Confront their lies to break down their defenses.
If they still aren’t transparent, then be direct. If you’ve tried to be kind and diplomatic but this person still won’t tell the truth, admit that you think they’re lying. Just make one simple critique. As soon as you say you doubt their account, they’re more likely to melt down and become illogical. That way, it’ll be a lot easier to point out all their inconsistencies. One small, negative remark can make a narcissistic person crack and expose all their manipulation. For example, if you just say, “That's not true. You promised to share all your findings by the deadline,” they may immediately get offended. Then, they may act up and forget to keep track of all their lies. They might give you two different accounts. If they do, point that out.
Avoid expressing sympathy when they’re emotional.
When they notice manipulation isn’t effective, they’ll give it up. Once you call them out for their lies, they may claim you’re attacking them. If they don’t use a hostile tone, then they may try to make you feel sorry for them. Resist any of their dramatic tactics. Instead, ignore any ways they talk about their feelings. When you’re not moved, they may feel defeated and know they can’t pretend to be a victim around you. If they start to blame you, deal with their behavior by refusing to give them attention. Just make a remark like, “This doesn’t feel productive right now. We can talk about this later.” If they cry or complain, let them handle their emotions on their own. This will teach them that their feelings aren’t your responsibility. Only use positive reinforcement when they stop overreacting and start telling the truth. Make a comment like, “It’s mature of you to admit that.”
Point out boundaries or agreements they broke.

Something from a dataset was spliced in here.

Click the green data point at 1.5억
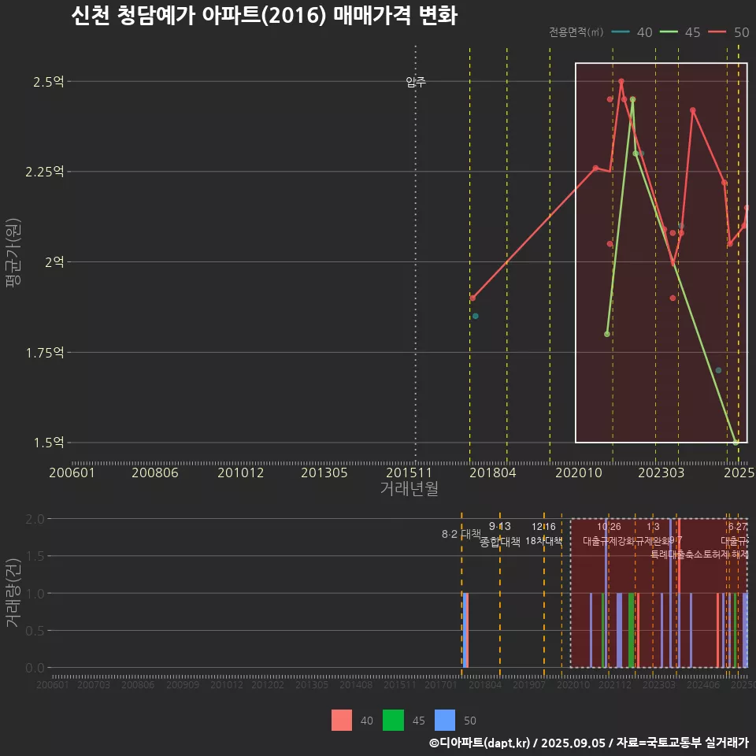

These are straightforward facts that they can’t sugarcoat or deny. Talk about how you can’t trust them due to their patterns. Point out any ways they’ve chronically dropped their responsibilities or let you down. Share objective facts about what happened in the past, such as all their lateness or their broken promises. When they try to persuade you that they really care about you, highlight how they’ve disrespected you. If they tell you not to worry, give them reasons why you already doubt them. If they say they want to support you, tell them how they’ve made your life difficult. When they claim they can change, let them know you’ve already given them chances. Each time you bring up a fact, you’ll chip away at their claims that they’re trustworthy.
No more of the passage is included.